Of course, this happens every year. I’m busy being busy and doing the next thing when suddenly “what to my wondering eyes do appear“…not Santa Claus, but certainly the Christmas panic. It shouldn’t be panicky, but you know what I’m talking about.
Decorations. Shopping. Baking.
Parties. Gift-wrapping.
Family scuffles. Holiday cards.
Hallmark movies. Music. Travel.
Where does it end? If you let retail stores and advertisements guide you, it won’t end until every last piece of sanity (and penny) is sucked out of you. There’s a lot of exhaustion and anxiety and borderline bankruptcy going on during the “most wonderful time of the year.”

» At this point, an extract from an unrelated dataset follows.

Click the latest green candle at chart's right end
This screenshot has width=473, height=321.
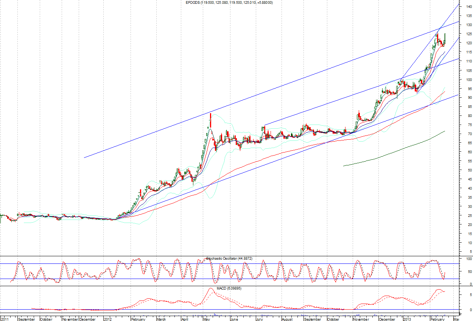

Don’t get me wrong. I love Christmas. I like to celebrate the birth of Christ. I like hot cocoa and sappy movies. I like shopping for gifts for my friends and family. I like it all. Even decorating. Especially decorating.
But I can’t have it all. And I can’t give it all. Nor should I.
If I haven’t celebrated Christ during the rest of the year, why should it matter at Christmas?
If I haven’t shown my family and friends how much they mean to me the rest of the year, I can’t make up for it at Christmas.
You might have concluded by now that we practice a culturally-restrained holiday. You’re right. We do not spend a month’s salary or run up a mortgage-size credit card bill to get everyone everything they could possibly want and more.
We steer away from fad gifts, so you won’t find me stalking the last Cabbage Patch doll or whatever the current hot gift is. Our children know Santa Claus is a game, not a real guy with a serious carb addiction.
Instead, we plan family traditions, such as baking cookies, decorating gingerbread houses, making homemade ornaments, looking at Christmas lights, and reading an Advent book every evening. We decorate for fun, not to rival the Griswolds in Christmas Vacation.
Ultimately, our goal is to build our family relationships and teach our children that Christ and family are more important than a new toy. Radical, I know.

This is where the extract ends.